Stuxnet: The new type of virus
The past few months have seen a lot of discussion about the Stuxnet virus. The virus targets unprotected Siemens PLCs, but the main focus of the media attention has been more on the political side – that someone (the US govt?) has been targeting Iranian nuclear facilities to try and disrupt them.
That side of the story is interesting, but what I find more interesting isn’t the political part, but the underlying story: that viruses are now being made to target things other than PCs. While that’s not new news, it is something to think about.
Every modern industrial building, including Data Cave’s data center, has a number of building automation pieces that all work together to keep things ticking. For example, our chillers, have small onboard computers that keep the units running – with external interfaces that we use to talk to them.
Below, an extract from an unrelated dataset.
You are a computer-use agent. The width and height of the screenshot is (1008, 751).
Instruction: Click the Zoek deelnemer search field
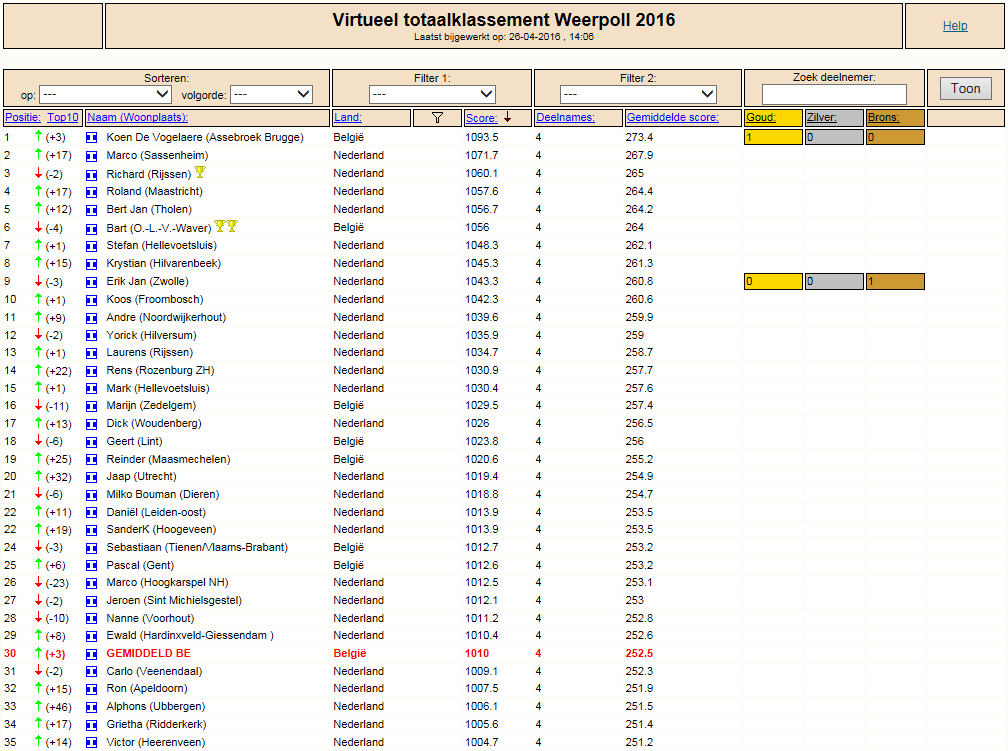[x=834, y=95]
These aren’t desktop computers, they aren’t running Windows, but they are running software and someone could potentially target them with a virus.
What’s interesting about Stuxnet is it targets PLCs, Programmable Logic Controllers, which are very common products in the industry. In my experience, much of this equipment comes with factory default login information, things like “admin/password”. Very unsecure. The history of these products was that they were quite standalone and required someone to physically connect to them to program. But over time, these devices have been integrated into modern networks from a convenience standpoint, without much thought to the open attack vector.
What this means is that all throughout the industrial world, important logic computers are running very advanced building automation systems, attached to an unprotected network, with default login credentials that have never been changed.
The virus/malware authors recognize this as a new method of attack and are now beginning to take advantage of it. This is something we’ve been thinking about for a long time, and we’ve gone to great lengths to ensure our data center is protected from these types of attacks – by keeping certain critical infrastructure off-net – or using secure gateways to contain that infrastructure which needs to be networked.